Given the material below, return only the lines starting at the line with "Bildbände (242, 267)" and ending at the line with "Kapcsolat (46, 1756)", exactly as they appear.

_DATA FOR ANALYSIS_

%%

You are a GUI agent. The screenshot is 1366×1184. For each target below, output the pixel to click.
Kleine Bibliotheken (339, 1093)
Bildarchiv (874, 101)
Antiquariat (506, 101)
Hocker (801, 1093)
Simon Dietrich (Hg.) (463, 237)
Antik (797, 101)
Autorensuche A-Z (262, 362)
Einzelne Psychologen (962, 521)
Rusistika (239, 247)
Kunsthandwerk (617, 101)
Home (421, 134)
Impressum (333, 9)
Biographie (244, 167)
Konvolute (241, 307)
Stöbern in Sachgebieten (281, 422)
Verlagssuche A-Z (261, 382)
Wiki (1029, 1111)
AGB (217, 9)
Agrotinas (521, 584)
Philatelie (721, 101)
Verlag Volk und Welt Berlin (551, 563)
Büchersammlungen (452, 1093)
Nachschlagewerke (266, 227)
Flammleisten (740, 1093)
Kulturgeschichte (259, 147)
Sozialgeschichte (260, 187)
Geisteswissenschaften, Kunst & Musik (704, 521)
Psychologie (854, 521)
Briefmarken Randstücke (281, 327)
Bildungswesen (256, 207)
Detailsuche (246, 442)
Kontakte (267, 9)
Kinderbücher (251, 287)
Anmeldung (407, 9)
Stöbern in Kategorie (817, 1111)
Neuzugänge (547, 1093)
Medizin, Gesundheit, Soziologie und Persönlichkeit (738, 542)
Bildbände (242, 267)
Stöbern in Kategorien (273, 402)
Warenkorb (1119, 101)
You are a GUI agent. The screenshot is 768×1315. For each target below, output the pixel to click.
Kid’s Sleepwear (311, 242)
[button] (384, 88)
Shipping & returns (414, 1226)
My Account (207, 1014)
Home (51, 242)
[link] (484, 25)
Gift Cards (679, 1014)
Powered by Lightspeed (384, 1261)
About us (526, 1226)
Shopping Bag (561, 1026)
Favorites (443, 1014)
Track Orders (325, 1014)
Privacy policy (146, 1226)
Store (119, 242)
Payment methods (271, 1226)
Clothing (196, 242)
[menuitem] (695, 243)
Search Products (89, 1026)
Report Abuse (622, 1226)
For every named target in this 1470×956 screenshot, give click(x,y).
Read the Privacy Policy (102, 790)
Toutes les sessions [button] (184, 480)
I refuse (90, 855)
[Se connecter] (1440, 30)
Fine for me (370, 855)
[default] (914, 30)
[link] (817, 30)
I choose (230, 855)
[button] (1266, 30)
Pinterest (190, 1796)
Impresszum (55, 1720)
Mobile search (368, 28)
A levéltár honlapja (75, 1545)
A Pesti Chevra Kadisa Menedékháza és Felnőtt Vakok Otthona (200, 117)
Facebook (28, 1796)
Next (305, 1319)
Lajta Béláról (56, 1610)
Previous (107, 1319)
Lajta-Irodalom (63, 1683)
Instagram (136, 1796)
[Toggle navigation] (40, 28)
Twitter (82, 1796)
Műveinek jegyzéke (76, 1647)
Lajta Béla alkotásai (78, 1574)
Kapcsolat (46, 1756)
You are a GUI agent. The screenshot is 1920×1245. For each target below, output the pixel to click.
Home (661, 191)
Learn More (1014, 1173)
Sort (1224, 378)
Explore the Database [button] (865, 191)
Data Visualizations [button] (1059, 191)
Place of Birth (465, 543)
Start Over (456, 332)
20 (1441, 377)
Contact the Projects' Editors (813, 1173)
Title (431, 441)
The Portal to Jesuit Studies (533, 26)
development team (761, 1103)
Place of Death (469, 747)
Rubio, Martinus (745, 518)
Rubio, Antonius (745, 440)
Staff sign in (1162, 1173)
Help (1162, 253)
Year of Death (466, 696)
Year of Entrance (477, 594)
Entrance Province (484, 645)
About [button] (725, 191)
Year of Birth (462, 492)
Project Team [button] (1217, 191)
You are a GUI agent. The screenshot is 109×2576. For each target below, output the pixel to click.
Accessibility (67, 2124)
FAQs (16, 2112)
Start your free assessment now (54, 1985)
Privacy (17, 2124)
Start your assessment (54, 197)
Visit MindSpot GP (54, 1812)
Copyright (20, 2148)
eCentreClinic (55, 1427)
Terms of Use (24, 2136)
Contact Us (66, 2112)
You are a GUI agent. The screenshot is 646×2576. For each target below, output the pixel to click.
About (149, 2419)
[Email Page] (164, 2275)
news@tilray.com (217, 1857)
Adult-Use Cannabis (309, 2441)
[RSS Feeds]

%%

_EXERCISE SOLUTION_
Bildbände (242, 267)
Stöbern in Kategorien (273, 402)
Warenkorb (1119, 101)
You are a GUI agent. The screenshot is 768×1315. For each target below, output the pixel to click.
Kid’s Sleepwear (311, 242)
[button] (384, 88)
Shipping & returns (414, 1226)
My Account (207, 1014)
Home (51, 242)
[link] (484, 25)
Gift Cards (679, 1014)
Powered by Lightspeed (384, 1261)
About us (526, 1226)
Shopping Bag (561, 1026)
Favorites (443, 1014)
Track Orders (325, 1014)
Privacy policy (146, 1226)
Store (119, 242)
Payment methods (271, 1226)
Clothing (196, 242)
[menuitem] (695, 243)
Search Products (89, 1026)
Report Abuse (622, 1226)
For every named target in this 1470×956 screenshot, give click(x,y).
Read the Privacy Policy (102, 790)
Toutes les sessions [button] (184, 480)
I refuse (90, 855)
[Se connecter] (1440, 30)
Fine for me (370, 855)
[default] (914, 30)
[link] (817, 30)
I choose (230, 855)
[button] (1266, 30)
Pinterest (190, 1796)
Impresszum (55, 1720)
Mobile search (368, 28)
A levéltár honlapja (75, 1545)
A Pesti Chevra Kadisa Menedékháza és Felnőtt Vakok Otthona (200, 117)
Facebook (28, 1796)
Next (305, 1319)
Lajta Béláról (56, 1610)
Previous (107, 1319)
Lajta-Irodalom (63, 1683)
Instagram (136, 1796)
[Toggle navigation] (40, 28)
Twitter (82, 1796)
Műveinek jegyzéke (76, 1647)
Lajta Béla alkotásai (78, 1574)
Kapcsolat (46, 1756)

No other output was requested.